■ Exercise instructions ■
- A) According to the instructor guide, which command should show all green checkmarks when the installation is verified?
- B) Rewrite the stretch of the instructor guide from "1. Initial Setup" through "Virtual environment (MANDATORY)", with "Virtual environment" changed to "Isolated environment".

■ Reading text ■
👩‍🏫 TinyTorch Instructor Guide

Complete guide for teaching ML Systems Engineering with TinyTorch.

🎯 Course Overview

TinyTorch teaches ML systems engineering through building, not just using. Students construct a complete ML framework from tensors to transformers, understanding memory, performance, and scaling at each step.

🛠️ Instructor Setup

1. Initial Setup

bash

# Clone and setup
git clone https://github.com/harvard-edge/cs249r_book.git
cd cs249r_book/tinytorch

# Virtual environment (MANDATORY)
python -m venv .venv
source .venv/bin/activate

# Install with instructor tools
pip install -r requirements.txt
pip install nbgrader

# Setup grading infrastructure
tito nbgrader init

2. Verify Installation

bash

tito system health
# Should show all green checkmarks

tito nbgrader
# Should show available NBGrader commands

📝 Assignment Workflow

⚠️ Experimental Feature

The NBGrader integration is under active development. Use for testing only.

■ Dataset excerpts ■
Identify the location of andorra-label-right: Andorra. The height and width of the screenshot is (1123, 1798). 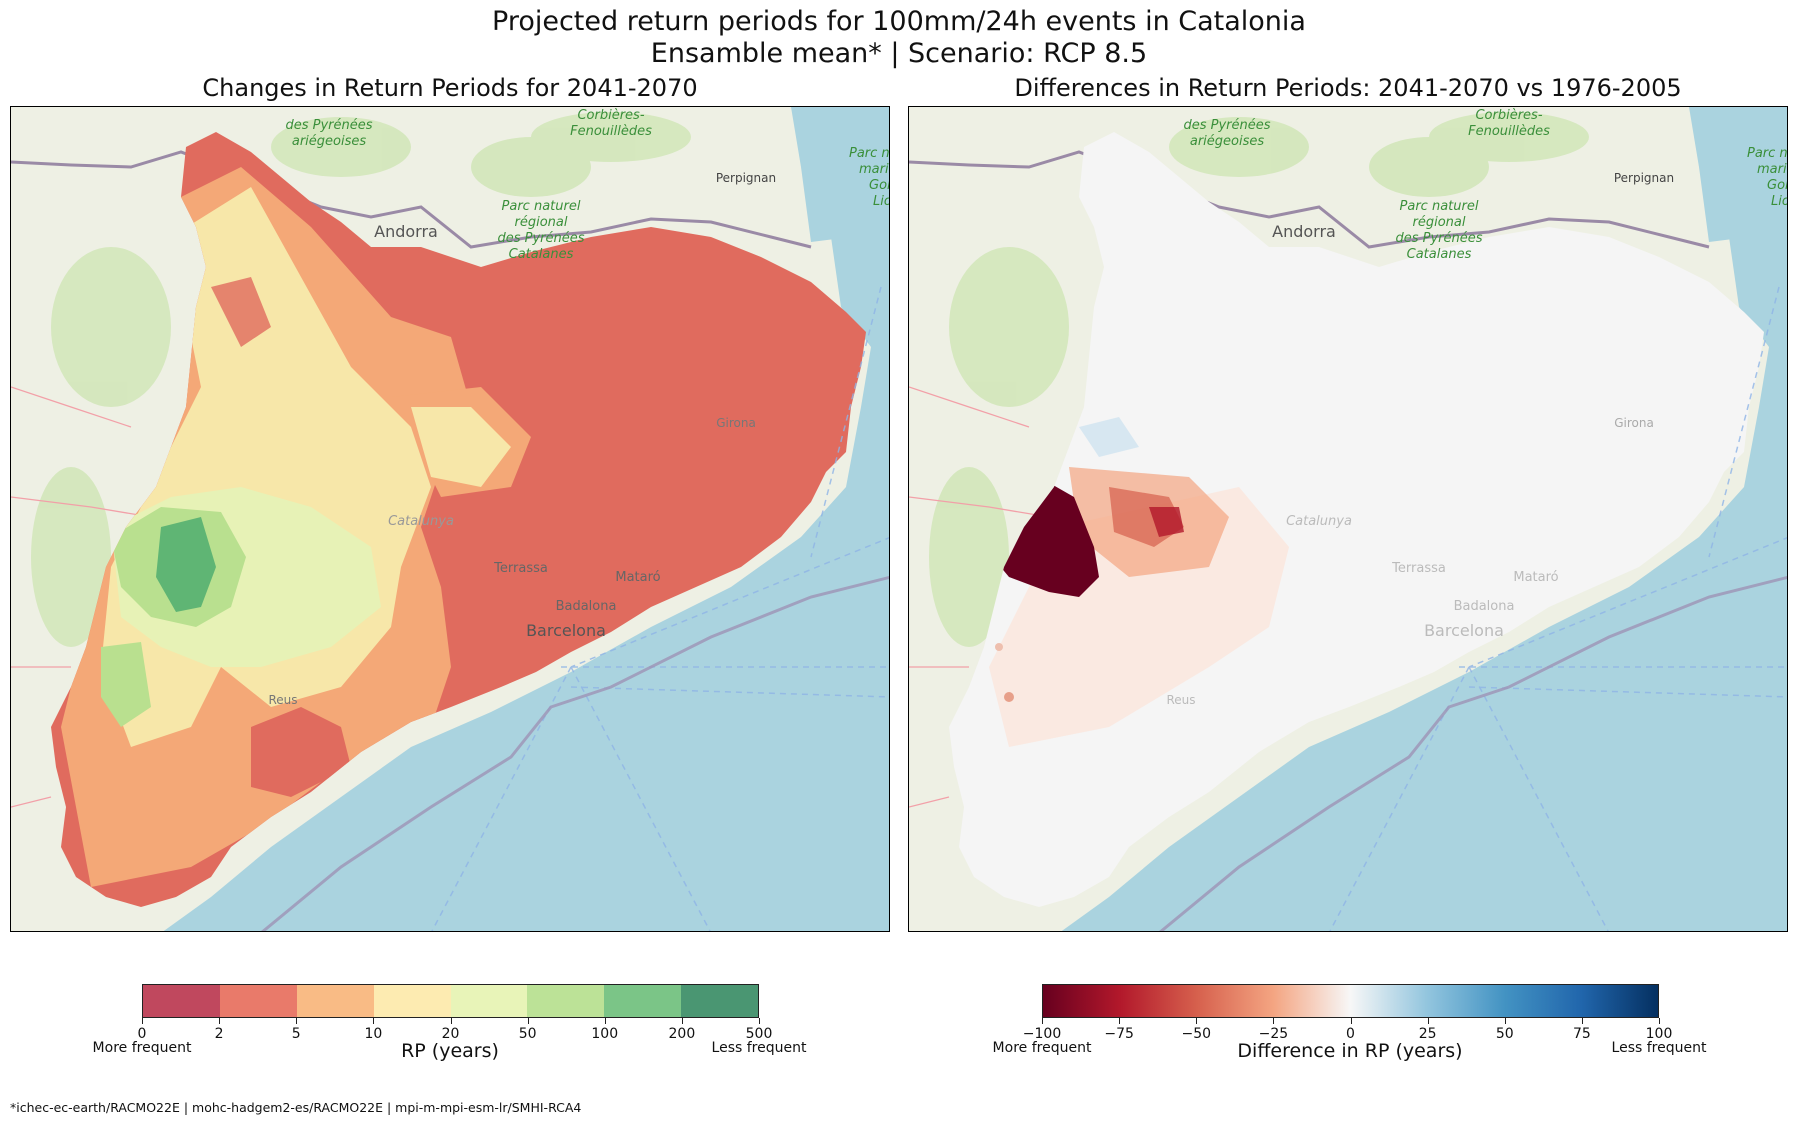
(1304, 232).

---

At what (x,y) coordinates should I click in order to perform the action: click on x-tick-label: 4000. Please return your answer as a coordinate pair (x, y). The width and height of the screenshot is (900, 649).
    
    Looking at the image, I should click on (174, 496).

■ Answers per task ■
- A) tito system health

- B)
1. Initial Setup

bash

# Clone and setup
git clone https://github.com/harvard-edge/cs249r_book.git
cd cs249r_book/tinytorch

# Isolated environment (MANDATORY)